(Stored items)

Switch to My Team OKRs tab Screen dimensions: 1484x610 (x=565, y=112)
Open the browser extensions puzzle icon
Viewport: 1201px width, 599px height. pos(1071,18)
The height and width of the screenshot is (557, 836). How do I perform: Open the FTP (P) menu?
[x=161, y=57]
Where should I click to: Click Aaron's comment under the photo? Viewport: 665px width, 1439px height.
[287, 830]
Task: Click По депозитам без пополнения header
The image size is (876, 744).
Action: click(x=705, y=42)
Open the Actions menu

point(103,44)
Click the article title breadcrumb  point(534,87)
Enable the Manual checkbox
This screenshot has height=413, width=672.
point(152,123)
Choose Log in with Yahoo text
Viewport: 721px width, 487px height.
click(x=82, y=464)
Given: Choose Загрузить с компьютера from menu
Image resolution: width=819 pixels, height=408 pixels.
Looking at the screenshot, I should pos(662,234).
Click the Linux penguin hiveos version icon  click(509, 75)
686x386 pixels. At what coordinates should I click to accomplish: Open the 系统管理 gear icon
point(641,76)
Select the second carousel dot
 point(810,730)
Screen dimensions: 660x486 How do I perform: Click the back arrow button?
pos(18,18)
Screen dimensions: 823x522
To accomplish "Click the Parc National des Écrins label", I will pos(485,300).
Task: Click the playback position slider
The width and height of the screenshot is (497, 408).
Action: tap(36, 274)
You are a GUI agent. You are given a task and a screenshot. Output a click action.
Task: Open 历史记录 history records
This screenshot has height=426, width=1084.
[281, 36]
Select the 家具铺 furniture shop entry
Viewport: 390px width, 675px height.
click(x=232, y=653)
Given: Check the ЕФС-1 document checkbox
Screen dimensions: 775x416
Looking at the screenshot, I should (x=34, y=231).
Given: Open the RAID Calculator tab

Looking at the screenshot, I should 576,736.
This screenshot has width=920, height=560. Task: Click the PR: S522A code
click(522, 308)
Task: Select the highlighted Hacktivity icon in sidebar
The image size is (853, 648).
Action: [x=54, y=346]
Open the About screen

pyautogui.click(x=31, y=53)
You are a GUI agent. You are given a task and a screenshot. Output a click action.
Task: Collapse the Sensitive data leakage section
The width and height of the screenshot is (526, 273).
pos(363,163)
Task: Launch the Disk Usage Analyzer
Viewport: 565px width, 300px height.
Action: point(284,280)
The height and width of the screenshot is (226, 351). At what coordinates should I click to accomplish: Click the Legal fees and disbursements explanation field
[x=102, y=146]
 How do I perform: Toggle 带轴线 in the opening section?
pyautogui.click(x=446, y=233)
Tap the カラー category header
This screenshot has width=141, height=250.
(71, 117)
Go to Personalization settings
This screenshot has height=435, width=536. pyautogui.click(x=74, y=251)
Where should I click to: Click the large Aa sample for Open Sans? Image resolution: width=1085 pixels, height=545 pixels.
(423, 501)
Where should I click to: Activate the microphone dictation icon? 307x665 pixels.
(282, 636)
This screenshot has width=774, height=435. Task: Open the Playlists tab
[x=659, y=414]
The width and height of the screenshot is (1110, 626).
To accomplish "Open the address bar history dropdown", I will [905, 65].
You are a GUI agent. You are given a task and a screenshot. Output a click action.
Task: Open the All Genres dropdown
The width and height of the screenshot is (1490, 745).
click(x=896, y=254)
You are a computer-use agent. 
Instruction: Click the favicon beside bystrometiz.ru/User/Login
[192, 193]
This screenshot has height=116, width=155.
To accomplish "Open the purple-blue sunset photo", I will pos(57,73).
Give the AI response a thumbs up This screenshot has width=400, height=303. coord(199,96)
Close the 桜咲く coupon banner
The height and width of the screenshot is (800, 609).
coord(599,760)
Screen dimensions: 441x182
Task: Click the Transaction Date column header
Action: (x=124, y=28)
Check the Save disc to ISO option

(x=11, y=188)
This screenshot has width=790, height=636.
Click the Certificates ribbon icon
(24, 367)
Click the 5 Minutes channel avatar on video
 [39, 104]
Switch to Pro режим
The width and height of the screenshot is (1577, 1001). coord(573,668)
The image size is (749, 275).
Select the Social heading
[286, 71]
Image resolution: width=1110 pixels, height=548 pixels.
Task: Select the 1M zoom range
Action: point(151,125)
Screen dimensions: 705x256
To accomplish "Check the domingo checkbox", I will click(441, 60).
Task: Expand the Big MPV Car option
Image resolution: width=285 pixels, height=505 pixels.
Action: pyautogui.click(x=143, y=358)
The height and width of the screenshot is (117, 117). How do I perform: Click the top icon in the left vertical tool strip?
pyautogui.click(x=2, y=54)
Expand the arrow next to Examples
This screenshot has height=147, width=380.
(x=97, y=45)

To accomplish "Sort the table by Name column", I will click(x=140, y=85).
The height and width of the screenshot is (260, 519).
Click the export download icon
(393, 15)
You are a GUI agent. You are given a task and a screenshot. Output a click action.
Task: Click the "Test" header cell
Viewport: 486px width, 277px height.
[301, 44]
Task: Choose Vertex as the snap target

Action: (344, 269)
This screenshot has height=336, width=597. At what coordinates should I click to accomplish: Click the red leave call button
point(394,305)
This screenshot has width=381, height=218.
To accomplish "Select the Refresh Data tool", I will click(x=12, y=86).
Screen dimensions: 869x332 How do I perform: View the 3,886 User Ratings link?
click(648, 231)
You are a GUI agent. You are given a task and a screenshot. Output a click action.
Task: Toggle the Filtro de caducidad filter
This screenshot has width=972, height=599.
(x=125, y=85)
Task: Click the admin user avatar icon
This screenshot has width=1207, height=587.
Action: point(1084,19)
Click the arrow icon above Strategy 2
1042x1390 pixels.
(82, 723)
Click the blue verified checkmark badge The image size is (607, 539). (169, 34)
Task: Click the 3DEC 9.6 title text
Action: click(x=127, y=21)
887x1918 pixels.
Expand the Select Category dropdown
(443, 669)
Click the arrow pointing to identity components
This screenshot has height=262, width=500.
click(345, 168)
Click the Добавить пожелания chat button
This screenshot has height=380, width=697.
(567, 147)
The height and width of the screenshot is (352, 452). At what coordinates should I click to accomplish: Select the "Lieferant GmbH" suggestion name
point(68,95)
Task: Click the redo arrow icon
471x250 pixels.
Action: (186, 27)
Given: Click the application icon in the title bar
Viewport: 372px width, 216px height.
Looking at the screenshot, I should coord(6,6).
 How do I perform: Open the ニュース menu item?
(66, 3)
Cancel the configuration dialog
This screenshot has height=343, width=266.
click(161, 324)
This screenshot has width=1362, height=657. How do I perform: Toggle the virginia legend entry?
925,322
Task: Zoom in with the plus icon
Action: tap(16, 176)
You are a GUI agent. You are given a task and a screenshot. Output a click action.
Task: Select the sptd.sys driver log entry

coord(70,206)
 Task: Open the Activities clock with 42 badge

● **EXERCISE PROMPT**
Copy out the records once more, with nothing altered.

● **EXERCISE SOLUTION**
Switch to My Team OKRs tab Screen dimensions: 1484x610 (x=565, y=112)
Open the browser extensions puzzle icon
Viewport: 1201px width, 599px height. pos(1071,18)
The height and width of the screenshot is (557, 836). How do I perform: Open the FTP (P) menu?
[x=161, y=57]
Where should I click to: Click Aaron's comment under the photo? Viewport: 665px width, 1439px height.
[287, 830]
Task: Click По депозитам без пополнения header
The image size is (876, 744).
Action: click(x=705, y=42)
Open the Actions menu

point(103,44)
Click the article title breadcrumb  point(534,87)
Enable the Manual checkbox
This screenshot has height=413, width=672.
point(152,123)
Choose Log in with Yahoo text
Viewport: 721px width, 487px height.
click(x=82, y=464)
Given: Choose Загрузить с компьютера from menu
Image resolution: width=819 pixels, height=408 pixels.
Looking at the screenshot, I should pos(662,234).
Click the Linux penguin hiveos version icon  click(509, 75)
686x386 pixels. At what coordinates should I click to accomplish: Open the 系统管理 gear icon
point(641,76)
Select the second carousel dot
 point(810,730)
Screen dimensions: 660x486 How do I perform: Click the back arrow button?
pos(18,18)
Screen dimensions: 823x522
To accomplish "Click the Parc National des Écrins label", I will pos(485,300).
Task: Click the playback position slider
The width and height of the screenshot is (497, 408).
Action: tap(36, 274)
You are a GUI agent. You are given a task and a screenshot. Output a click action.
Task: Open 历史记录 history records
This screenshot has height=426, width=1084.
[281, 36]
Select the 家具铺 furniture shop entry
Viewport: 390px width, 675px height.
click(x=232, y=653)
Given: Check the ЕФС-1 document checkbox
Screen dimensions: 775x416
Looking at the screenshot, I should (x=34, y=231).
Given: Open the RAID Calculator tab

Looking at the screenshot, I should 576,736.
This screenshot has width=920, height=560. Task: Click the PR: S522A code
click(522, 308)
Task: Select the highlighted Hacktivity icon in sidebar
The image size is (853, 648).
Action: [x=54, y=346]
Open the About screen

pyautogui.click(x=31, y=53)
You are a GUI agent. You are given a task and a screenshot. Output a click action.
Task: Collapse the Sensitive data leakage section
The width and height of the screenshot is (526, 273).
pos(363,163)
Task: Launch the Disk Usage Analyzer
Viewport: 565px width, 300px height.
Action: point(284,280)
The height and width of the screenshot is (226, 351). At what coordinates should I click to accomplish: Click the Legal fees and disbursements explanation field
[x=102, y=146]
 How do I perform: Toggle 带轴线 in the opening section?
pyautogui.click(x=446, y=233)
Tap the カラー category header
This screenshot has width=141, height=250.
(71, 117)
Go to Personalization settings
This screenshot has height=435, width=536. pyautogui.click(x=74, y=251)
Where should I click to: Click the large Aa sample for Open Sans? Image resolution: width=1085 pixels, height=545 pixels.
(423, 501)
Where should I click to: Activate the microphone dictation icon? 307x665 pixels.
(282, 636)
This screenshot has width=774, height=435. Task: Open the Playlists tab
[x=659, y=414]
The width and height of the screenshot is (1110, 626).
To accomplish "Open the address bar history dropdown", I will [905, 65].
You are a GUI agent. You are given a task and a screenshot. Output a click action.
Task: Open the All Genres dropdown
The width and height of the screenshot is (1490, 745).
click(x=896, y=254)
You are a computer-use agent. 
Instruction: Click the favicon beside bystrometiz.ru/User/Login
[192, 193]
This screenshot has height=116, width=155.
To accomplish "Open the purple-blue sunset photo", I will pos(57,73).
Give the AI response a thumbs up This screenshot has width=400, height=303. coord(199,96)
Close the 桜咲く coupon banner
The height and width of the screenshot is (800, 609).
coord(599,760)
Screen dimensions: 441x182
Task: Click the Transaction Date column header
Action: (x=124, y=28)
Check the Save disc to ISO option

(x=11, y=188)
This screenshot has width=790, height=636.
Click the Certificates ribbon icon
(24, 367)
Click the 5 Minutes channel avatar on video
 [39, 104]
Switch to Pro режим
The width and height of the screenshot is (1577, 1001). coord(573,668)
The image size is (749, 275).
Select the Social heading
[286, 71]
Image resolution: width=1110 pixels, height=548 pixels.
Task: Select the 1M zoom range
Action: point(151,125)
Screen dimensions: 705x256
To accomplish "Check the domingo checkbox", I will click(441, 60).
Task: Expand the Big MPV Car option
Image resolution: width=285 pixels, height=505 pixels.
Action: pyautogui.click(x=143, y=358)
The height and width of the screenshot is (117, 117). How do I perform: Click the top icon in the left vertical tool strip?
pyautogui.click(x=2, y=54)
Expand the arrow next to Examples
This screenshot has height=147, width=380.
(x=97, y=45)

To accomplish "Sort the table by Name column", I will click(x=140, y=85).
The height and width of the screenshot is (260, 519).
Click the export download icon
(393, 15)
You are a GUI agent. You are given a task and a screenshot. Output a click action.
Task: Click the "Test" header cell
Viewport: 486px width, 277px height.
[301, 44]
Task: Choose Vertex as the snap target

Action: (344, 269)
This screenshot has height=336, width=597. At what coordinates should I click to accomplish: Click the red leave call button
point(394,305)
This screenshot has width=381, height=218.
To accomplish "Select the Refresh Data tool", I will click(x=12, y=86).
Screen dimensions: 869x332 How do I perform: View the 3,886 User Ratings link?
click(648, 231)
You are a GUI agent. You are given a task and a screenshot. Output a click action.
Task: Toggle the Filtro de caducidad filter
This screenshot has width=972, height=599.
(x=125, y=85)
Task: Click the admin user avatar icon
This screenshot has width=1207, height=587.
Action: point(1084,19)
Click the arrow icon above Strategy 2
1042x1390 pixels.
(82, 723)
Click the blue verified checkmark badge The image size is (607, 539). (169, 34)
Task: Click the 3DEC 9.6 title text
Action: click(x=127, y=21)
887x1918 pixels.
Expand the Select Category dropdown
(443, 669)
Click the arrow pointing to identity components
This screenshot has height=262, width=500.
click(345, 168)
Click the Добавить пожелания chat button
This screenshot has height=380, width=697.
(567, 147)
The height and width of the screenshot is (352, 452). At what coordinates should I click to accomplish: Select the "Lieferant GmbH" suggestion name
point(68,95)
Task: Click the redo arrow icon
471x250 pixels.
Action: (186, 27)
Given: Click the application icon in the title bar
Viewport: 372px width, 216px height.
Looking at the screenshot, I should coord(6,6).
 How do I perform: Open the ニュース menu item?
(66, 3)
Cancel the configuration dialog
This screenshot has height=343, width=266.
click(161, 324)
This screenshot has width=1362, height=657. How do I perform: Toggle the virginia legend entry?
925,322
Task: Zoom in with the plus icon
Action: tap(16, 176)
You are a GUI agent. You are given a task and a screenshot. Output a click action.
Task: Select the sptd.sys driver log entry

coord(70,206)
 Task: Open the Activities clock with 42 badge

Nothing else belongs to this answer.